As it turns out, Allied DOES have a company-wide no-fly list, and my name IS on it. I am not allowed to attend any Allied screening anywhere in the country, regardless of which studio it is.

Now the facts were starting to seem a little lopsided. All of this in response to one article that made fun of Paramount in Seattle? How does that translate to me not being allowed at a Universal screening in Salt Lake City?

A little more digging confirmed what I’d begun to suspect, the twist ending to this crazy story: It was never Paramount that wanted me banned. It was Allied. We had the wrong villain all along!

Oh, I don’t doubt that someone at Paramount was mad and called someone at Allied to yell at them. But Paramount probably got over it five minutes later. Think about it: Why would the oldest movie studio in America, a multi-billion-dollar company with holdings all over the world, care what some blogger they’d never heard of said about their press junkets?

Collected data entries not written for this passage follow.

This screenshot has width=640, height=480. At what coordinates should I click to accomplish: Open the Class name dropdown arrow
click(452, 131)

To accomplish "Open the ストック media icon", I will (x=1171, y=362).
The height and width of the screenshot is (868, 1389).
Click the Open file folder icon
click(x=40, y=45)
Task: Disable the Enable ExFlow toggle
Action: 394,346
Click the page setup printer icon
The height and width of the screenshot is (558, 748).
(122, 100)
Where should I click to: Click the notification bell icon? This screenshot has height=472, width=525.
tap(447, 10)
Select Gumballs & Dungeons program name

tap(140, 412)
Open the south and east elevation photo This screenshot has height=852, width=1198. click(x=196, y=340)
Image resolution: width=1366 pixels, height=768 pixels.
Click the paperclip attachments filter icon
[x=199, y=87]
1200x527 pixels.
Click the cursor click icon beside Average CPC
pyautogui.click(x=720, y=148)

Allied, on the other hand, is who actually deals directly with the press. They’re the ones who would have felt angry and betrayed by the column. They’re the ones who would hold a grudge for this long, and actively seek to enforce a ban that Paramount would have forgotten about a long, long time ago.

And remember, no one from Paramount ever contacted me. It was an Allied rep in Seattle, who passed it all off as Paramount’s decision, not hers. (In fairness, it wasn’t the Seattle branch of Allied that made the call. It was someone higher up in the Allied hierarchy.)

How intent is Allied on holding this grudge? Someone from the Denver office called the representative who was running the “Hulk” screening in SLC on Monday and told him not to let me in. “Eric Snider’s in town!” she said. “He is not allowed to attend any screenings!” Not as a guest, not as a guy off the street, not at all.

I am not making that up. She actually called to WARN them.

Luckily, there were midnight screenings of “The Incredible Hulk” on Thursday in Las Vegas (where I went after my SLC stop), and I could still write my review in a relatively timely fashion. I paid to see “The Happening” on Friday in Las Vegas, contributing $8 to that film’s “money we stole from innocent moviegoers” fund.

I had no idea Allied Advertising had extended its Eric D. Snider ban to cover the entire country, much less that the organization was still clinging to the grudge so tightly almost two years later. Too bad the whole brouhaha wasn’t over the movie “The Grudge.” Then at least it would have been funny rather than pathetic.